Relationship between an altered membrane form and a low affinity form of the β-adrenergic receptor occurring during catecholamine-induced desensitization. Evidence for receptor internalization

We have investigated the relationship between the catecholamine-induced occurrence in 1321N1 human astrocytoma cells of β-adrenergic receptors that exhibit low apparent affinity for hydrophilic ligands in short-time assays with intact cells and a population of β-adrenergic receptors that migrate in a light vesicle fraction on sucrose density gradients. Pretreatment of cells with concanavalin A prevents the generation of both of these forms of the receptor during incubation with agonists but does not prevent the agonist-induced decrease in isoproterenol-stimulated cyclic AMP production that also ocurs during desensitization.

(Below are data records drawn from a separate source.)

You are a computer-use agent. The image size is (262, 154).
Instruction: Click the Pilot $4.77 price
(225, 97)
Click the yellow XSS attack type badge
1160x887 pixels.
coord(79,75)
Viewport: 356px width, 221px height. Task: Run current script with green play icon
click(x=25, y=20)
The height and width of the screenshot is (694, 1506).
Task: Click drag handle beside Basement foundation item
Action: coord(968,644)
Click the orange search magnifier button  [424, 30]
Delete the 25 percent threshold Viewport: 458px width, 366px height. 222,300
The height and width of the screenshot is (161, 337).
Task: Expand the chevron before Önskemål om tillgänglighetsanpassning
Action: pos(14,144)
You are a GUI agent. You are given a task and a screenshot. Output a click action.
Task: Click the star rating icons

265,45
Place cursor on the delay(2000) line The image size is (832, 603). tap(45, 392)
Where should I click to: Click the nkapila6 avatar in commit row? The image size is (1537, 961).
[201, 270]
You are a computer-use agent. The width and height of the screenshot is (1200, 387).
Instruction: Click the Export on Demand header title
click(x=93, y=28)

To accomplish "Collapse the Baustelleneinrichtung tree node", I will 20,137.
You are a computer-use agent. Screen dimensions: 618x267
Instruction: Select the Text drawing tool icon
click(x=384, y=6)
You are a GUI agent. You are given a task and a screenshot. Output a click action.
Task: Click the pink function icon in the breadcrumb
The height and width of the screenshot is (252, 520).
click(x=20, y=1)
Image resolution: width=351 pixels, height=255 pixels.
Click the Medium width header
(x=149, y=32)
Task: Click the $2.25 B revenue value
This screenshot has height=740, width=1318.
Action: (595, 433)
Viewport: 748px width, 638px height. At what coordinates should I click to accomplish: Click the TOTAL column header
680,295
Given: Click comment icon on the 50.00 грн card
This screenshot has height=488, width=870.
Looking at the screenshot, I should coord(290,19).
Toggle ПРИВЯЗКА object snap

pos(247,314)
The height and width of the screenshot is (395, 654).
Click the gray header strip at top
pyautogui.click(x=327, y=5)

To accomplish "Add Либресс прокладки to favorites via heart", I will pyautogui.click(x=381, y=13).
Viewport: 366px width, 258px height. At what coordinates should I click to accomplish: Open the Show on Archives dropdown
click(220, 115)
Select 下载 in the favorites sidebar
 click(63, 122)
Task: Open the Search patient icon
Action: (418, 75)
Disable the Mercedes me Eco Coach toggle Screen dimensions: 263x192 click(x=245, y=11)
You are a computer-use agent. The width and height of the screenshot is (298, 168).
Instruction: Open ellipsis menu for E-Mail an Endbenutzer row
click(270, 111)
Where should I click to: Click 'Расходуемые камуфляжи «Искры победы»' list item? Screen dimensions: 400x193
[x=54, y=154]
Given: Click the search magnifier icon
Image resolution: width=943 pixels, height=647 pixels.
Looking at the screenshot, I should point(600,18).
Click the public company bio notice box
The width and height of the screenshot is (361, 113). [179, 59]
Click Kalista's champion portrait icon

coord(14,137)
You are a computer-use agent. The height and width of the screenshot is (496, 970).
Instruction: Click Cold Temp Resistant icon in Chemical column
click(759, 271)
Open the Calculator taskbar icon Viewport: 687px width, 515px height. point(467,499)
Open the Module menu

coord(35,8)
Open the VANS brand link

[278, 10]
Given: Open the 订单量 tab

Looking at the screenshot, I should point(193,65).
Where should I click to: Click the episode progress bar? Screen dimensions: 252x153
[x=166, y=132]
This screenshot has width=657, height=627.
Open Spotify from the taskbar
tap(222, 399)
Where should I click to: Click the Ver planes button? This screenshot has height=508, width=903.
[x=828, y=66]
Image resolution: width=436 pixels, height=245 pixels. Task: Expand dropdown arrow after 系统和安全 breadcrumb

Selective labelling of the low affinity β-receptors with ¹²⁵I-pindolol followed by centrifugation on sucrose density gradients revealed that all of the receptors in the light vesicle fraction from desensitized cells were of the low affinity type, but that a portion of the low affinity receptors also migrated in a heavier sucrose fraction together with the plasma membrane. In contrast, in control cells, no lower affinity receptors were present in the heavy sucrose fractions. The agonist-induced occurrence of these various forms of the β-adrenergic receptor can be explained on the basis of the current models of desensitization involving agonist-induced internalization of β-adrenergic receptors.